Realitas hari ini terjebak dalam situasi dimana manusia tidak bisa terlepas dari teknologi. Salah satu contohnya adalah Handphone, yang berisikan fitur-fitur media sosial. Mulai dari kehidupan sehari-hari, keberadaan lokasi, berinteraksi, hingga merambat pada biro jodoh, seperti dating apps. Tidak ada yang salah. Yang salah adalah ketika kita terperangkap abstraksi media sosial, yang melegitimasi keberadaan Kapitalisme Kontemporer.
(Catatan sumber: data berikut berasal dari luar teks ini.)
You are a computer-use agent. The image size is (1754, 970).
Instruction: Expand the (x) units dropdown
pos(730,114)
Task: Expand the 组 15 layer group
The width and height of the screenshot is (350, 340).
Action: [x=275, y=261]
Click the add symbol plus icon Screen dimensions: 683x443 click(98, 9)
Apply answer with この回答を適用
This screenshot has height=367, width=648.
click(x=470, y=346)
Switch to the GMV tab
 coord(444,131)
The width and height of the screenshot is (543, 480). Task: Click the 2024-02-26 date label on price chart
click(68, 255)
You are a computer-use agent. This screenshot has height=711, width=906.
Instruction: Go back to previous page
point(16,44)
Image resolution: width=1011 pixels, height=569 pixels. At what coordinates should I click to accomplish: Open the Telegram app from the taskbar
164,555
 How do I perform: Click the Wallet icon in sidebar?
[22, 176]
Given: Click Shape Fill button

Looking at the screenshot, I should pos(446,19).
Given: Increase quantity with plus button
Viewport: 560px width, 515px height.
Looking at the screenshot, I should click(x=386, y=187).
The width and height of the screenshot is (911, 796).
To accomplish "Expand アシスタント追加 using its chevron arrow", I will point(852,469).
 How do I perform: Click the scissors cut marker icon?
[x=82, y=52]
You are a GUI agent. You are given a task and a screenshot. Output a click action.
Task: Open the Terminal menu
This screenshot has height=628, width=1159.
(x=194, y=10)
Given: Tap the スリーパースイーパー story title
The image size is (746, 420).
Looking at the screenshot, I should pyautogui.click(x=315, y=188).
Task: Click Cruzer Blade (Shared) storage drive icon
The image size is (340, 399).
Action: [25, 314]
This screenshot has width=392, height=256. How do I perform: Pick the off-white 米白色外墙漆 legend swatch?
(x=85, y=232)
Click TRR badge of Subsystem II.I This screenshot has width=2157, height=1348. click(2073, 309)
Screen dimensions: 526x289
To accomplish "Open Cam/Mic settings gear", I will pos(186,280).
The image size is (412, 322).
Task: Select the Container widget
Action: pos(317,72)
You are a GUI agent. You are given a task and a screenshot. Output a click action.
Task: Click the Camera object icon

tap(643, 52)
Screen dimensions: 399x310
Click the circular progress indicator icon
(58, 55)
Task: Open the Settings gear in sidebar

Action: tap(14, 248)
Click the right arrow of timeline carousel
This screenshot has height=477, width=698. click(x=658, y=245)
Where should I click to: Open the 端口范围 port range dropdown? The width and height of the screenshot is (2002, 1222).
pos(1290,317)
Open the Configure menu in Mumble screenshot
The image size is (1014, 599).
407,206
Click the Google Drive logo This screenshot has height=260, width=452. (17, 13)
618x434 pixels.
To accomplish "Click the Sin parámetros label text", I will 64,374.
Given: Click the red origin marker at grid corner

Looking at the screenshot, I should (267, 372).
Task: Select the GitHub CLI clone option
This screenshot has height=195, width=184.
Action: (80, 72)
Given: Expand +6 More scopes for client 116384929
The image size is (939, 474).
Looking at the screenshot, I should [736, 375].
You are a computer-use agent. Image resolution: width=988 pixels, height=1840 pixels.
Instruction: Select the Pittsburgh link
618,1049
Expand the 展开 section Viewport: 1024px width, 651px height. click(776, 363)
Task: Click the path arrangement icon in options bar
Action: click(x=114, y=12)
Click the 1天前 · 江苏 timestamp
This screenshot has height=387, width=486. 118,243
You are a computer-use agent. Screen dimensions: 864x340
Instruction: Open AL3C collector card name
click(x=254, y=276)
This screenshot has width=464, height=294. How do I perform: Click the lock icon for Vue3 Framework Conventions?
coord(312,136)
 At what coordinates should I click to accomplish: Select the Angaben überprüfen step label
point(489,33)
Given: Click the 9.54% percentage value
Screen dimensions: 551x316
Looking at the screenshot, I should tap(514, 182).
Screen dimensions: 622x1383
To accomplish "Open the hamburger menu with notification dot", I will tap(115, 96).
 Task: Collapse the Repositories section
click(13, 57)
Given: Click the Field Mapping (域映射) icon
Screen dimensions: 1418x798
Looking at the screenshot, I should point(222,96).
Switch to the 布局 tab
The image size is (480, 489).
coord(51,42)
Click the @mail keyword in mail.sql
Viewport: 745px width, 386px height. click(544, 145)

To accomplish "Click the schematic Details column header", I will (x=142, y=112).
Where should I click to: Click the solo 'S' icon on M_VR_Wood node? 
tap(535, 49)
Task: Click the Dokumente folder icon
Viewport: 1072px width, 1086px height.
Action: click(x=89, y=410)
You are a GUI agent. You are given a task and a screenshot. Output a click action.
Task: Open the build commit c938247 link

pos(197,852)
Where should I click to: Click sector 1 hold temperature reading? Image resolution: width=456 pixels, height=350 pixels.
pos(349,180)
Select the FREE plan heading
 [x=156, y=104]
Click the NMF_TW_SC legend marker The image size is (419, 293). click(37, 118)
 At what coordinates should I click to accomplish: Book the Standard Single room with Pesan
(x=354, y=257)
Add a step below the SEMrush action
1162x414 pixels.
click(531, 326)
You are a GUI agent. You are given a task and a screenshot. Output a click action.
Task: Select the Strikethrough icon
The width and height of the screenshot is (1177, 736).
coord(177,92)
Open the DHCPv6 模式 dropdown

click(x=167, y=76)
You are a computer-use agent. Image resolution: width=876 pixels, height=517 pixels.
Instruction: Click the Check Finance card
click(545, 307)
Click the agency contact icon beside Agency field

Hal itu terlihat ketika kata atau kalimat yang menjadi stimulus di media sosial yang sifatnya abstrak, tetapi di telan mentah-mentah oleh para Pemuda. Alhasil, kita sepakat bahwa Gemoy, Abah dan Satset merepresentasikan para Calon Presiden. Luar biasa memang pengaruh Kapitalisme Kontemporer, mengingat indeks literasi masyarakat Indonesia masih dibawah dari horizon minimal.
Padahal ketika kita bisa memanfaatkan bahasa sebagai media dan sosiologi sastra sebagai pisau analisis, kita akan menemukan kecacatan dari ketiga Calon Presiden 2024 tersebut.
Bicara eksistensi Pemuda dalam kontestasi Pemilu 2024 adalah bicara Indonesia lima sampai puluhan tahun kedepan. Apakah perubahan bisa terwujud dalam jangka waktu lima tahun? Tentu tidak. Bukan berarti menggariskan bahwa Presiden harus seumur hidup juga. Tapi yang jadi pertanyaan apakah Pemilu bisa menyelesaikan masalah? Tentu melihat kompleksitas dan kerusakan yang terstruktur dan sistematis politik di Indonesia menjadikan Pemuda mempunyai peran penting dalam menentukan nasib kehidupan berbangsa dan bernegara.
"Dunia terbentuk dari hasil pertentangan kelas" -Marx.
Kita akan mempertanyakan kalimat Marx, siapa yang menggerakan pertentangan kelas tersebut? Tentu kaum buruh dan kaum intelektual, yaitu Pemuda. Pertentangan kelas akan terjadi ketika 500.000 hektar tanah hanya dimiliki oleh kelompok tertentu, yang artinya redistribusi kekayaan tidak dilaksanakan. Menegasikan konstitusi negara pada Pasal 33 ayat 3, "Bumi, Air dan Kekayaan Alam yang terkandung didalamnya dikuasai oleh Negara dan dipergunakan untuk sebesar-besarnya kemakmuran rakyat".
Antonio Gramsci membagi kategorisasi Intelektual menjadi dua; Intelektual Organik dan Intelektual Tradisional. Lagi-lagi realitas menentukan kesadaran, dan kesadaran melahirkan hal-hal yang Organik. Intelektual Organik harus menjadi prinsip bagi para Pemuda hari ini. Berbeda dengan Intelektual Tradisional, yang berada dalam lingkaran feodalisme.